Collected data
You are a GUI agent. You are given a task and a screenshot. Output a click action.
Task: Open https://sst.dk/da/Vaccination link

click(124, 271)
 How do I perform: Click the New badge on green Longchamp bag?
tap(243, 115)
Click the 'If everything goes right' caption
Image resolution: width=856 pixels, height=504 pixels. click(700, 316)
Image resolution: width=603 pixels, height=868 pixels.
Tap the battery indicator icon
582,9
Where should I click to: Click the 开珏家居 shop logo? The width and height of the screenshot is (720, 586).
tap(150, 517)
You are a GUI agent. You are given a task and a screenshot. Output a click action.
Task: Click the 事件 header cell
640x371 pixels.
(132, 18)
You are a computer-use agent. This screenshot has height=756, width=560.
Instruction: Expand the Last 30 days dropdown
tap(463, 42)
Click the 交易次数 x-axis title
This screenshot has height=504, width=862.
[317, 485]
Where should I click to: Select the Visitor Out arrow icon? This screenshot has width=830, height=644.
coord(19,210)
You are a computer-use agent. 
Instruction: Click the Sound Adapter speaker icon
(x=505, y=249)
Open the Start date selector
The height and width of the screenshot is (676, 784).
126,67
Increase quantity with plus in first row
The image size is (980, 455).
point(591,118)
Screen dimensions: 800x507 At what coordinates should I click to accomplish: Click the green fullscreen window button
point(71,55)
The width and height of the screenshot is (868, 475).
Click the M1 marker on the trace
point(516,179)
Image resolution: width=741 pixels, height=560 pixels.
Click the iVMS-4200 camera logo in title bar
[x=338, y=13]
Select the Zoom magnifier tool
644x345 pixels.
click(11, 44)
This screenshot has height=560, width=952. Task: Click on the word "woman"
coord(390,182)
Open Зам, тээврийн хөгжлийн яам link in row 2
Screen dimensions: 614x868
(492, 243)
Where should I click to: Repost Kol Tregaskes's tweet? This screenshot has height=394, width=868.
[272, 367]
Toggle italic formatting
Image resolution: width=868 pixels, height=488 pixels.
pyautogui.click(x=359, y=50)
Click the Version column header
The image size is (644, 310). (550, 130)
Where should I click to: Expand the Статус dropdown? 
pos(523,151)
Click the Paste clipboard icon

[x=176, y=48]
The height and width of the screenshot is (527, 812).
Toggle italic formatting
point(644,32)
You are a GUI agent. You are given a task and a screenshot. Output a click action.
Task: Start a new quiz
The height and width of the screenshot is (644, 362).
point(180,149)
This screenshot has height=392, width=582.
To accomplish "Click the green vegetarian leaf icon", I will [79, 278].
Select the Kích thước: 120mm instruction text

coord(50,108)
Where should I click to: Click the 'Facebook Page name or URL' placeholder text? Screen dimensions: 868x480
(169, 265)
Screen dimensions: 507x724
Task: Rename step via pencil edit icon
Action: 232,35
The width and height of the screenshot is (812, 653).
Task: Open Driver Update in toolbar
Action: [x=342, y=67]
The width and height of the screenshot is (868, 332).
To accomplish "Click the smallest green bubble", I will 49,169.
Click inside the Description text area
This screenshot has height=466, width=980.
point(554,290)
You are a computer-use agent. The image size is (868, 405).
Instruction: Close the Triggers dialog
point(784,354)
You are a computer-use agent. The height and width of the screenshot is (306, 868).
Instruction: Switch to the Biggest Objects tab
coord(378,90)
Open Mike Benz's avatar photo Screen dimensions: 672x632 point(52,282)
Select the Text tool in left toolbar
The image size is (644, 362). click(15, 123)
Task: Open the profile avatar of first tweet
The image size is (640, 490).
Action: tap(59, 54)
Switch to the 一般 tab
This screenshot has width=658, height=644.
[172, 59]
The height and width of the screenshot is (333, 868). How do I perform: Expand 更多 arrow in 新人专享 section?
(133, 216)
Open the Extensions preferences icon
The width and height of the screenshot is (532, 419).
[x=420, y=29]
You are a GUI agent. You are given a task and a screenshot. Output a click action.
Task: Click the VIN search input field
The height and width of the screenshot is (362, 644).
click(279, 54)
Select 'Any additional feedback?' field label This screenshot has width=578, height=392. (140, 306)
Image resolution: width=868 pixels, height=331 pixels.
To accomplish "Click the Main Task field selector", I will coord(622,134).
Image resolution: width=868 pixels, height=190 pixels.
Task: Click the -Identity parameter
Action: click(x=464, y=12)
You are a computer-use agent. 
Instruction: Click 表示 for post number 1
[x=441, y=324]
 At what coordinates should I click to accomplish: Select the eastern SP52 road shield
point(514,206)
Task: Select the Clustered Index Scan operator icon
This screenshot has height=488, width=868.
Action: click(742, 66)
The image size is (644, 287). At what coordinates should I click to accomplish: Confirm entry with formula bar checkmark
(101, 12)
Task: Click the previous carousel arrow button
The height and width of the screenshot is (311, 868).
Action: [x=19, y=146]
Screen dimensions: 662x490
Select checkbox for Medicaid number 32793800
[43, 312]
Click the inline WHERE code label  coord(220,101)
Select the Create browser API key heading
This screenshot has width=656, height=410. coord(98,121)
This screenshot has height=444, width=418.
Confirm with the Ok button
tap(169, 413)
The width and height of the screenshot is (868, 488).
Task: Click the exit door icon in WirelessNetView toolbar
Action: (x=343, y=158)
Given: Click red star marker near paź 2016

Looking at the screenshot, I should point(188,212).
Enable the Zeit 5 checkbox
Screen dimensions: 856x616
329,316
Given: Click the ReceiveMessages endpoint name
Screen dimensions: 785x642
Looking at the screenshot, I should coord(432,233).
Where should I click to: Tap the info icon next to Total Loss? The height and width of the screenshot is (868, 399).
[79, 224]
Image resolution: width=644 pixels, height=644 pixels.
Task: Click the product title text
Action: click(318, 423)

Brief -> Every record above needs to be returned in full, exactly.

Output ->
You are a GUI agent. You are given a task and a screenshot. Output a click action.
Task: Open https://sst.dk/da/Vaccination link

click(124, 271)
 How do I perform: Click the New badge on green Longchamp bag?
tap(243, 115)
Click the 'If everything goes right' caption
Image resolution: width=856 pixels, height=504 pixels. click(700, 316)
Image resolution: width=603 pixels, height=868 pixels.
Tap the battery indicator icon
582,9
Where should I click to: Click the 开珏家居 shop logo? The width and height of the screenshot is (720, 586).
tap(150, 517)
You are a GUI agent. You are given a task and a screenshot. Output a click action.
Task: Click the 事件 header cell
640x371 pixels.
(132, 18)
You are a computer-use agent. This screenshot has height=756, width=560.
Instruction: Expand the Last 30 days dropdown
tap(463, 42)
Click the 交易次数 x-axis title
This screenshot has height=504, width=862.
[317, 485]
Where should I click to: Select the Visitor Out arrow icon? This screenshot has width=830, height=644.
coord(19,210)
You are a computer-use agent. 
Instruction: Click the Sound Adapter speaker icon
(x=505, y=249)
Open the Start date selector
The height and width of the screenshot is (676, 784).
126,67
Increase quantity with plus in first row
The image size is (980, 455).
point(591,118)
Screen dimensions: 800x507 At what coordinates should I click to accomplish: Click the green fullscreen window button
point(71,55)
The width and height of the screenshot is (868, 475).
Click the M1 marker on the trace
point(516,179)
Image resolution: width=741 pixels, height=560 pixels.
Click the iVMS-4200 camera logo in title bar
[x=338, y=13]
Select the Zoom magnifier tool
644x345 pixels.
click(11, 44)
This screenshot has height=560, width=952. Task: Click on the word "woman"
coord(390,182)
Open Зам, тээврийн хөгжлийн яам link in row 2
Screen dimensions: 614x868
(492, 243)
Where should I click to: Repost Kol Tregaskes's tweet? This screenshot has height=394, width=868.
[272, 367]
Toggle italic formatting
Image resolution: width=868 pixels, height=488 pixels.
pyautogui.click(x=359, y=50)
Click the Version column header
The image size is (644, 310). (550, 130)
Where should I click to: Expand the Статус dropdown? 
pos(523,151)
Click the Paste clipboard icon

[x=176, y=48]
The height and width of the screenshot is (527, 812).
Toggle italic formatting
point(644,32)
You are a GUI agent. You are given a task and a screenshot. Output a click action.
Task: Start a new quiz
The height and width of the screenshot is (644, 362).
point(180,149)
This screenshot has height=392, width=582.
To accomplish "Click the green vegetarian leaf icon", I will [79, 278].
Select the Kích thước: 120mm instruction text

coord(50,108)
Where should I click to: Click the 'Facebook Page name or URL' placeholder text? Screen dimensions: 868x480
(169, 265)
Screen dimensions: 507x724
Task: Rename step via pencil edit icon
Action: 232,35
The width and height of the screenshot is (812, 653).
Task: Open Driver Update in toolbar
Action: [x=342, y=67]
The width and height of the screenshot is (868, 332).
To accomplish "Click the smallest green bubble", I will 49,169.
Click inside the Description text area
This screenshot has height=466, width=980.
point(554,290)
You are a computer-use agent. The image size is (868, 405).
Instruction: Close the Triggers dialog
point(784,354)
You are a computer-use agent. The height and width of the screenshot is (306, 868).
Instruction: Switch to the Biggest Objects tab
coord(378,90)
Open Mike Benz's avatar photo Screen dimensions: 672x632 point(52,282)
Select the Text tool in left toolbar
The image size is (644, 362). click(15, 123)
Task: Open the profile avatar of first tweet
The image size is (640, 490).
Action: tap(59, 54)
Switch to the 一般 tab
This screenshot has width=658, height=644.
[172, 59]
The height and width of the screenshot is (333, 868). How do I perform: Expand 更多 arrow in 新人专享 section?
(133, 216)
Open the Extensions preferences icon
The width and height of the screenshot is (532, 419).
[x=420, y=29]
You are a GUI agent. You are given a task and a screenshot. Output a click action.
Task: Click the VIN search input field
The height and width of the screenshot is (362, 644).
click(279, 54)
Select 'Any additional feedback?' field label This screenshot has width=578, height=392. (140, 306)
Image resolution: width=868 pixels, height=331 pixels.
To accomplish "Click the Main Task field selector", I will coord(622,134).
Image resolution: width=868 pixels, height=190 pixels.
Task: Click the -Identity parameter
Action: click(x=464, y=12)
You are a computer-use agent. 
Instruction: Click 表示 for post number 1
[x=441, y=324]
 At what coordinates should I click to accomplish: Select the eastern SP52 road shield
point(514,206)
Task: Select the Clustered Index Scan operator icon
This screenshot has height=488, width=868.
Action: click(742, 66)
The image size is (644, 287). At what coordinates should I click to accomplish: Confirm entry with formula bar checkmark
(101, 12)
Task: Click the previous carousel arrow button
The height and width of the screenshot is (311, 868).
Action: [x=19, y=146]
Screen dimensions: 662x490
Select checkbox for Medicaid number 32793800
[43, 312]
Click the inline WHERE code label  coord(220,101)
Select the Create browser API key heading
This screenshot has width=656, height=410. coord(98,121)
This screenshot has height=444, width=418.
Confirm with the Ok button
tap(169, 413)
The width and height of the screenshot is (868, 488).
Task: Click the exit door icon in WirelessNetView toolbar
Action: (x=343, y=158)
Given: Click red star marker near paź 2016

Looking at the screenshot, I should point(188,212).
Enable the Zeit 5 checkbox
Screen dimensions: 856x616
329,316
Given: Click the ReceiveMessages endpoint name
Screen dimensions: 785x642
Looking at the screenshot, I should coord(432,233).
Where should I click to: Tap the info icon next to Total Loss? The height and width of the screenshot is (868, 399).
[79, 224]
Image resolution: width=644 pixels, height=644 pixels.
Task: Click the product title text
Action: click(318, 423)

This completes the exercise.